▶ Aim 1:
Set down the part of the disaster recovery passage that begins at the words "Leverage Omnichannel Communication" and stops after the words "quickly as possible.", word for word.

▶ Document text:
---+---
Leverage Omnichannel Communication
Perhaps most critically, any disaster preparation plan should include alternatives for communication. “You need an omnichannel approach to communicating with your customers,” Kolomiets said.
It’s important that a business can be found by customers. Internally, that means having alternative channels in place if one of them suddenly becomes unavailable.
Related Article: Is Your Cloud Service Provider Trustworthy?
How to Recover If Problems Occur
Assess Damage and Determine the Cause
If a problem does occur, the first step is to see what damage has occurred and figure out the root cause of the problem. Time is money in these situations, so it's important to get to the bottom of the problem as quickly as possible.
Bring Team Members Together and Implement the Disaster Plan
Use alternative communication platforms to bring key team members together, review the recovery plan and determine the next steps.
“When teams are working remotely, and you can’t quickly convene in a conference room, a platform that can facilitate collaboration and communication is key to improving results,” said Tee.
After that, begin to alert internal and external stakeholders of the problem as necessary. If it’s only downtime for a few minutes, there might be no need to panic. But when outages reach hours or it's unclear when the problem will be fixed, it's critical to let staff and customers know. For internal teams, that means prioritizing work that can still be done and reorganize for what can’t be done.
Disaster can strike at any time, but having a plan and alternatives in place can make all the difference.
---+---
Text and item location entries

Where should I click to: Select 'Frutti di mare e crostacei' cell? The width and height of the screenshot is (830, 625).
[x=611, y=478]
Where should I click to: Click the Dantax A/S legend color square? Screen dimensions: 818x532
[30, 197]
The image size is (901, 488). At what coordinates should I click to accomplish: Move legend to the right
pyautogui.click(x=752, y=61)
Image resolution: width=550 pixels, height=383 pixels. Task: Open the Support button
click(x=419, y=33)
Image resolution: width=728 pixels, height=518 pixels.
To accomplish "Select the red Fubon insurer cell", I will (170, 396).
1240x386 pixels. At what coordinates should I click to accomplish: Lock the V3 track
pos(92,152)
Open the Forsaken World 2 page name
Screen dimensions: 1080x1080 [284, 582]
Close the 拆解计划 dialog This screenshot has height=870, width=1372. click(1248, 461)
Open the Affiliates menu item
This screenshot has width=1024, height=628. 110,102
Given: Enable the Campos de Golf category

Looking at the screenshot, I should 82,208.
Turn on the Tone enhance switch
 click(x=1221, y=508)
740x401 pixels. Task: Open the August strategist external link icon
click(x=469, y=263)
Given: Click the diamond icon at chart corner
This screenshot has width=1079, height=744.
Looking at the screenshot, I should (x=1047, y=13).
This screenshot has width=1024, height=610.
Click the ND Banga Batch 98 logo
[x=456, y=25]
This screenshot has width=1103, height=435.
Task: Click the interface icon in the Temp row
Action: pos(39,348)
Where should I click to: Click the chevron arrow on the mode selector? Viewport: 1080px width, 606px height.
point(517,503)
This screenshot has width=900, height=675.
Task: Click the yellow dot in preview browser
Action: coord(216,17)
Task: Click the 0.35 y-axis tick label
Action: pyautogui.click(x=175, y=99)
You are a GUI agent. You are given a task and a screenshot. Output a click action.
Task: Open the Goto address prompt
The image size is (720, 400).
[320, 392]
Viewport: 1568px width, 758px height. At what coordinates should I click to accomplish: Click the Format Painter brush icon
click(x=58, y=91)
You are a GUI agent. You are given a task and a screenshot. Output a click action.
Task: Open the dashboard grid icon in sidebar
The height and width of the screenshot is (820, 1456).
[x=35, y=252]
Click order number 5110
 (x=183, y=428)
---+---
▶ Aim 2:
From the entries above, extract the lines without any change, beginning at the line that has "Open the Affiliates menu item" and stopping after the line that has "Action: pos(39,348)".

▶ Complete response 1:
Leverage Omnichannel Communication
Perhaps most critically, any disaster preparation plan should include alternatives for communication. “You need an omnichannel approach to communicating with your customers,” Kolomiets said.
It’s important that a business can be found by customers. Internally, that means having alternative channels in place if one of them suddenly becomes unavailable.
Related Article: Is Your Cloud Service Provider Trustworthy?
How to Recover If Problems Occur
Assess Damage and Determine the Cause
If a problem does occur, the first step is to see what damage has occurred and figure out the root cause of the problem. Time is money in these situations, so it's important to get to the bottom of the problem as quickly as possible.

▶ Complete response 2:
Open the Affiliates menu item
This screenshot has width=1024, height=628. 110,102
Given: Enable the Campos de Golf category

Looking at the screenshot, I should 82,208.
Turn on the Tone enhance switch
 click(x=1221, y=508)
740x401 pixels. Task: Open the August strategist external link icon
click(x=469, y=263)
Given: Click the diamond icon at chart corner
This screenshot has width=1079, height=744.
Looking at the screenshot, I should (x=1047, y=13).
This screenshot has width=1024, height=610.
Click the ND Banga Batch 98 logo
[x=456, y=25]
This screenshot has width=1103, height=435.
Task: Click the interface icon in the Temp row
Action: pos(39,348)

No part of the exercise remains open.